قَضَيْنَا  ile başlayan fiil cümlesi muzâfun ileyh olarak mahallen mecrurdur. 

قَضَيْنَا  sükun üzere mebni mazi fiildir. Mütekellim zamir  نَا  fail olarak mahallen merfûdur.  عَلَيْهِ  car mecruru  قَضَيْنَا  fiiline mütealliktir.  الْمَوْتَ  mef’ûlun bih olup fetha ile mansubdur. 

مَا  nefy harfi olup olumsuzluk manasındadır.  دَلَّ  fetha üzere mebni mazi fiildir. Muttasıl zamir  هُمْ  mef’ûlun bih olarak mahallen mansubdur. 

عَلٰى مَوْتِه۪ٓ  car mecruru  دَلَّ  fiiline mütealliktir.

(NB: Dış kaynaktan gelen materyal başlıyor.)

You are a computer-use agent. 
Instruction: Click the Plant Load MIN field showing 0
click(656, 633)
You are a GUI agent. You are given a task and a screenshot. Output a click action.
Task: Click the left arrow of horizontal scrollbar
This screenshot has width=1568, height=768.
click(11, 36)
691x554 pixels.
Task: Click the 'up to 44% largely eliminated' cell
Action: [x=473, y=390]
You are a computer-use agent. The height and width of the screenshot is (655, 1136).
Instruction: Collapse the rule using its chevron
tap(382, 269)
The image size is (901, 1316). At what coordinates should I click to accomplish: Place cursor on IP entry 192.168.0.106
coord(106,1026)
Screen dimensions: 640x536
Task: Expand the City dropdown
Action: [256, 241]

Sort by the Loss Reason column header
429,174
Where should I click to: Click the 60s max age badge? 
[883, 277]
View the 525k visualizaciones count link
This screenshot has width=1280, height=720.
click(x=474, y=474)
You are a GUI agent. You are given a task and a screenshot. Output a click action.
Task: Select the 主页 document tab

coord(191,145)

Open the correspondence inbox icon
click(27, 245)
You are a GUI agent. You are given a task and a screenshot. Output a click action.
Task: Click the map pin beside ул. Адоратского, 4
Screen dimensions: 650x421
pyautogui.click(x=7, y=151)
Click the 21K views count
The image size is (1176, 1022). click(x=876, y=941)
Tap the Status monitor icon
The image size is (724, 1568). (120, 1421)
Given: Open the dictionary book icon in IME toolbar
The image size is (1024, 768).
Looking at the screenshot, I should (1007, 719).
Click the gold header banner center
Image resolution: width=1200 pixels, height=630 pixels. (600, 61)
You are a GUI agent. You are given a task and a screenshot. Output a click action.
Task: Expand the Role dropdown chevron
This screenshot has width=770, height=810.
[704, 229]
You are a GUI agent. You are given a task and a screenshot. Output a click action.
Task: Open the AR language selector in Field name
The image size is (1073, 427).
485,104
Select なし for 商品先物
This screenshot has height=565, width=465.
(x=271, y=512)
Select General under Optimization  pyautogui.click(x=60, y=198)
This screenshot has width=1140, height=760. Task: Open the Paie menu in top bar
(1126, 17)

Muttasıl zamir  ه۪  muzâfun ileyh olarak mahallen mecrurdur. 

اِلَّا  hasr edatıdır.  دَٓابَّةُ  fail olup lafzen merfûdur.  Aynı zamanda muzâftır.  الْاَرْضِ  muzâfun ileyh olup kesra ile mecrurdur.  

تَأْكُلُ مِنْسَاَتَهُ  cümlesi  دَٓابَّةُ الْاَرْضِ ’ın hali olarak mahallen mansubdur. 

Hal, cümlede failin, mef’ûlun veya her ikisinin durumunu bildiren lafızlardır (kelime veya cümle). Hal, “nasıl?” sorusunun cevabıdır. Halin durumunu açıkladığı kelimeye “zül-hal” veya “sahibu’l-hal” denir. Umumiyetle hal nekre, sahibu’l hal marife olur. Hal mansubdur. Türkçeye “…rek, …rak, …dığı, halde  iken, olduğu halde” gibi ifadelerle tercüme edilir. Sahibu’l hal açık isim veya zamir olduğu gibi müstetir (gizli) zamir de olabilir. Hali sahibu’l hale bağlayan zamire rabıt zamiri denir. Bu zamir bariz (açık), müstetir (gizli) veya mahzuf (hazf edilmiş) olarak gelir.

Hal sahibu’l-hale ya  و (vav-ı haliye) ya zamirle veya her ikisi ile bağlanır. Hal üçe ayrılır: 1. Müfred olan hal (Müştak veya camid), 

2. Cümle olan hal (İsim veya fiil), 

3. Şibh-i cümle olan hal (Harf-i cerli veya zarflı isim).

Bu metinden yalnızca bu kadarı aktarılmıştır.